Exabase Achieves State-of-the-Art on Memory Benchmark Using Smaller, Cheaper Models
Key Takeaways
- ▸Achieved state-of-the-art on LongMemEval benchmark with 96.4% accuracy at top-50 using Gemini 3 Flash, not a frontier model
- ▸Demonstrated that superior memory performance doesn't require expensive, oversized models—challenging the industry's scale-first approach
- ▸Published transparent methodology without question-specific prompt tuning, setting a standard for production-realistic evaluation in long-term memory research
Summary
Exabase announced Mneme-1 (M-1), its first-generation long-term memory engine, achieving state-of-the-art results on LongMemEval, the most comprehensive benchmark for conversational memory retrieval. The system reached 96.4% accuracy at top-50 recall depth using Gemini 3 Flash, a smaller and cheaper model, without question-specific prompt engineering or large frontier models.

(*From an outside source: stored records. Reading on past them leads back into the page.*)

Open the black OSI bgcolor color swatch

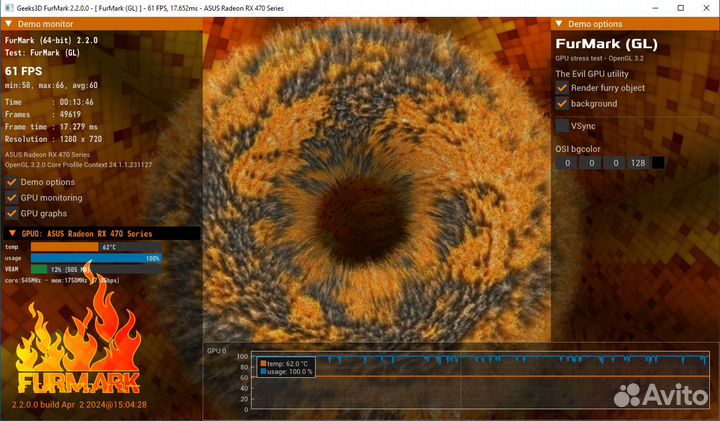point(658,162)
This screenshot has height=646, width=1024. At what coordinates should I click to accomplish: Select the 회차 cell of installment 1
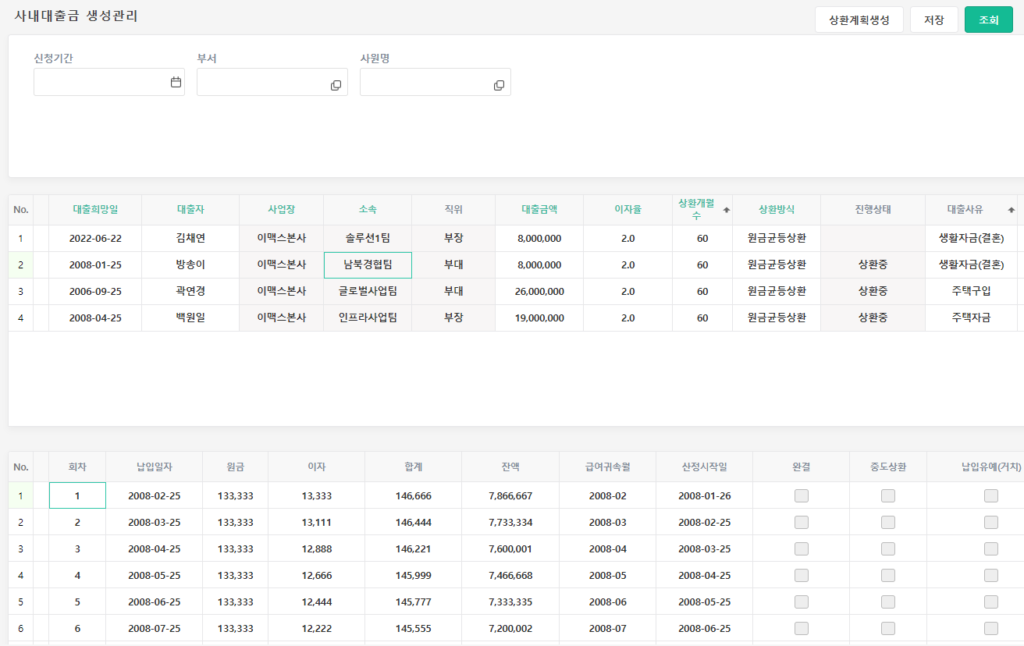pos(77,496)
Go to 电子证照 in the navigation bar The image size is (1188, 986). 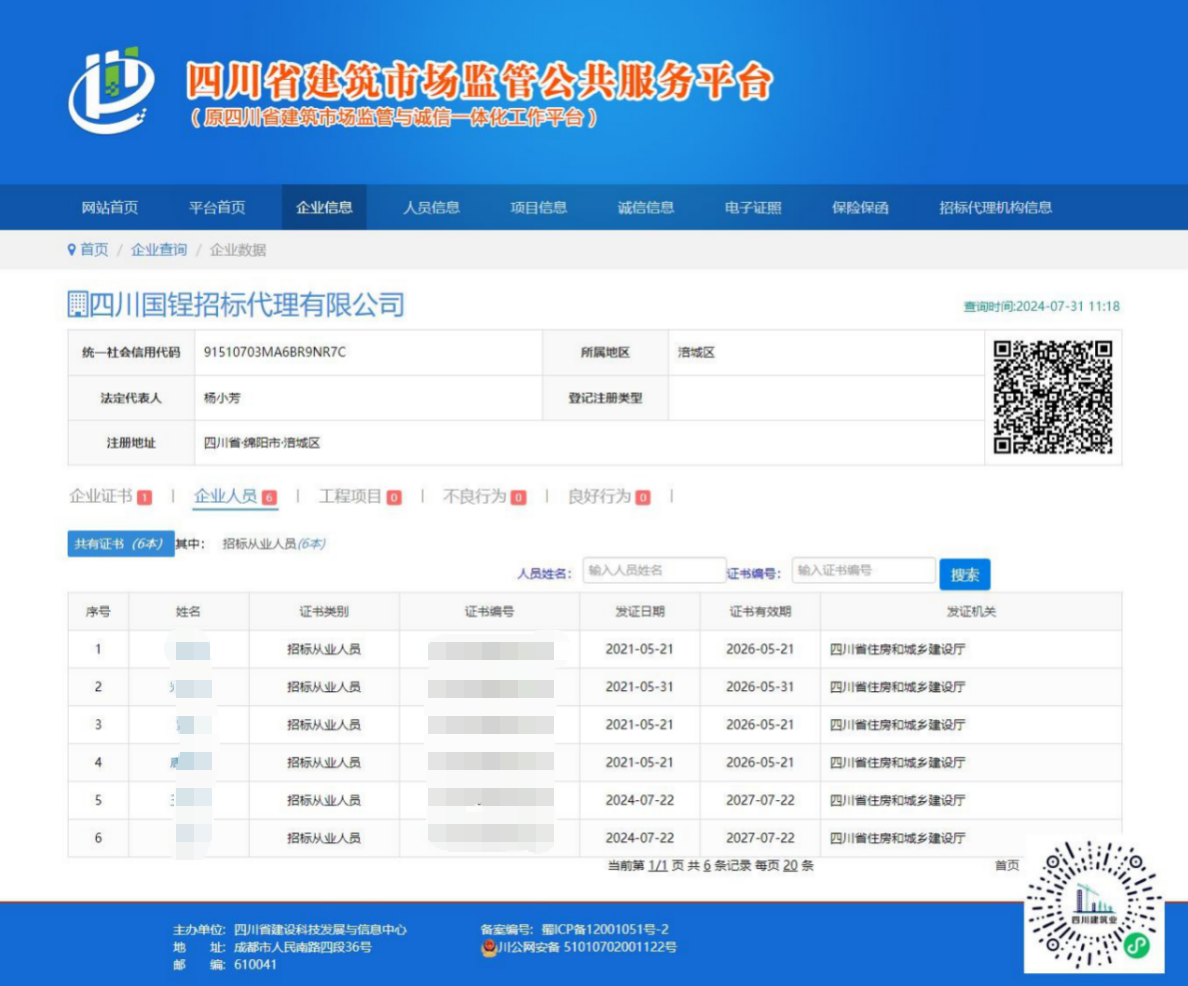tap(753, 208)
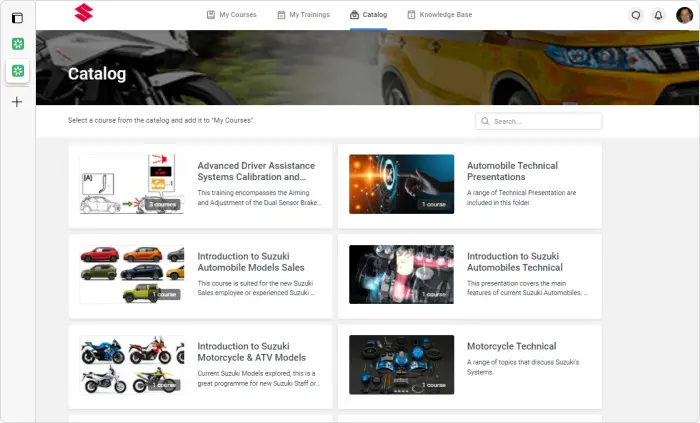This screenshot has height=423, width=700.
Task: Switch to the My Trainings tab
Action: click(x=304, y=15)
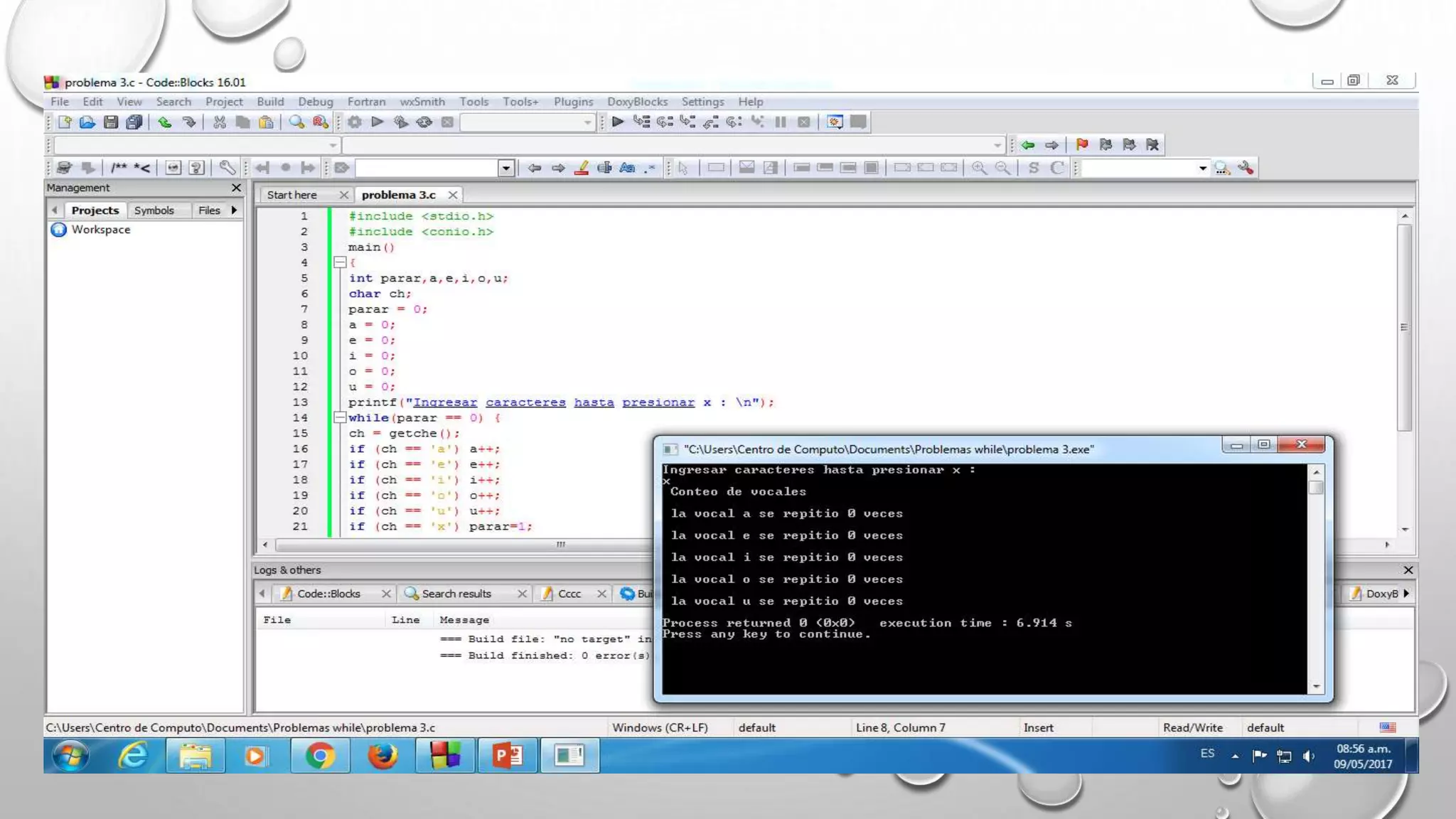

The breakthrough addresses a critical gap in AI systems, where long-term memory has been both poorly evaluated and rarely tested under production-realistic conditions. Long-term memory in AI systems mirrors human memory—reconstructive, associative, and temporally sensitive rather than simple database lookups. This capability is essential for building AI systems that can maintain meaningful context across conversations and sessions.
Exabase's methodology emphasizes transparent, reproducible evaluation and acknowledges inherent ceiling effects in the benchmark itself. By refusing to rely on frontier models or prompt engineering tricks, the team demonstrates that progress on memory doesn't require brute-force scaling. This work sets a new standard for responsible evaluation in the long-term memory research space.
Editorial Opinion
Long-term memory remains one of the least solved problems in production AI, so Exabase's state-of-the-art results on a rigorous public benchmark are genuinely valuable. What makes this work stand out is the insistence on production-realistic conditions—no frontier models, no prompt engineering—proving that better memory systems don't require brute-force scaling. This is the kind of unglamorous but essential research the field needs.